Joseph Isagi Nyando v Imagine IMC Limited [2018] KEELRC 1235 (KLR)
Full Case Text
REPUBLIC OF KENYA
IN THE EMPLOYMENT AND LABOUR RELATIONS COURT
AT NAIROBI
Cause No. 2555 Of 2012
(Before Hon. Justice Hellen S. Wasilwa on 11th July, 2018)
JOSEPH ISAGI NYANDO...................................................CLAIMANT
-VERSUS-
IMAGINE IMC LIMITED............................................RESPONDENT
RULING
1. The Application before Court is the one dated 27/4/2018. This Application was filed through a Notice of Motion brought under Section 12 and 13 of the Employment and Labour Relations Court Act, Order 51 rule 1 of the Civil Procedure Rules, 2010 as well as Section 3A of the Civil Procedure Act and all enabling provisions of the law.
2. The Applicants seeks orders that they be allowed to proceed to execute the decree herein against Salome Njeri Kamau and Edward Ndegwa Wachira who are Directors of the Respondent herein.
3. The Application is based on the following grounds:-
a) The Honourable Court did deliver its judgment on 19th February 2015 awarding the Claimant a total of Kshs.355,000/= plus costs taxed at Kshs.81,456/= and a certificate of service.
b) A ruling on the Claimants’ party and party bill of costs was done on 15/4/2015 and a certificate of taxation issued on 6/6/2015.
c) Warrants of sale of movable property were issued on 7/12/2017.
d) On 8/12/2017, auctioneers proclaimed the Respondent’s properties but have been unable to attach the said assets as the Respondent disposed them off.
e) The Respondent then got interim reliefs halting execution pending hearing of the stay applications.
f) The Claimant/Applicants have since then tried to execute the decree but with no success since the Respondents impishly disposed off all its assets during the pendency of the stay applications.
g) That it will be reasonable and in the interest of justice to allow this application.
4. The Application is also supported by the Supporting Affidavit of Francis Amisi Shijendi Ndalekwa, the Administrator of the Claimant’s estate herein who has deponed of matters raised in the above grounds attaching all the supporting documents therein.
5. The Respondents opposed this Application. They filed a Replying Affidavit on 17/5/2018 which affidavit was deponed to by one Edward Ndegwa the Chief Executive Officer of the Respondent.
6. He deponed that the Notice of Motion is incurably defective for want of jurisdiction pursuant to the Companies Act.
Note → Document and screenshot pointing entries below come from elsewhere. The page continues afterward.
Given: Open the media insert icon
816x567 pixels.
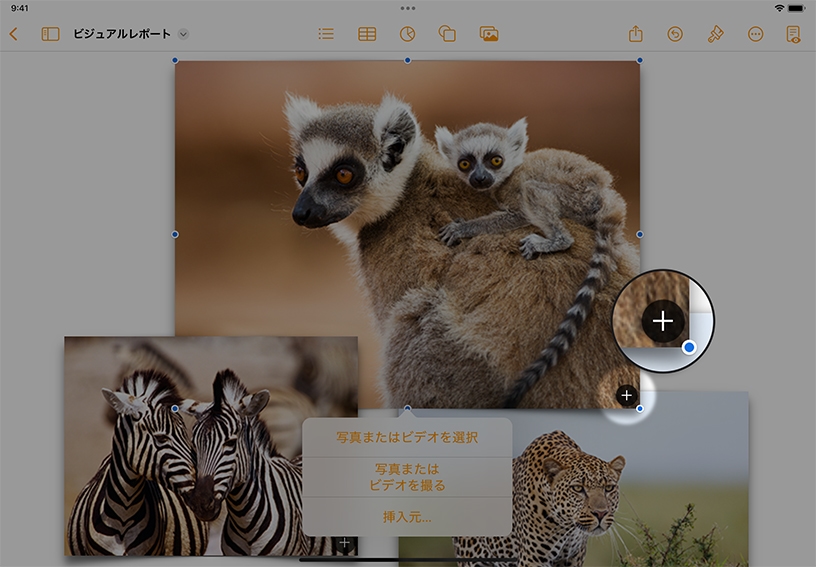Looking at the screenshot, I should [489, 34].
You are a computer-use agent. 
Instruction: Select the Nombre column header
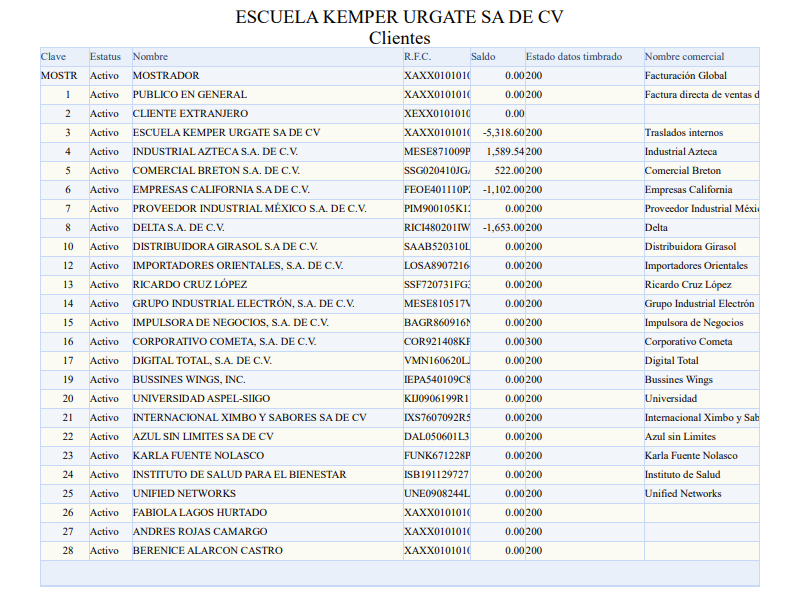pos(150,57)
He also depones that he had filed a Notice of Motion Application seeking stay, which is still pending in Court. That in the affidavit in the said Application dated 19. 11. 2015, he had deponed that the Respondents underwent a decline in its business operations owing to difficult economic times and made substantive losses, which necessitated its closure.
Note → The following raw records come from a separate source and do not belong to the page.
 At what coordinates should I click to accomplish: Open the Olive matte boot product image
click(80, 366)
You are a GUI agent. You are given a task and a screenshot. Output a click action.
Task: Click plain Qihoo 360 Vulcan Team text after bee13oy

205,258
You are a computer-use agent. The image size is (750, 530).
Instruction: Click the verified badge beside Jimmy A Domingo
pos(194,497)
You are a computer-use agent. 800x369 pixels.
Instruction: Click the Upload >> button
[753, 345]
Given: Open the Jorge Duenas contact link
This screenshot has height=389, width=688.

7. He therefore denies that the Respondent impishly disposed of all its assets during the pendency of the stay of execution as averred in paragraph 9 of the supporting affidavit.
8. They have averred that the Respondent is a legal juristic person with a corporate seal and exists independently of its directors. That also since the directors are not parties to this suit, they cannot be enjoined through an interlocutory Application.
9. The Respondents therefore oppose this Application.
10. The parties agreed to dispose of this Application through written submissions. The Applicant filed his submissions on 29/5/2018 and the Respondent filed their submissions on 6/6/2018.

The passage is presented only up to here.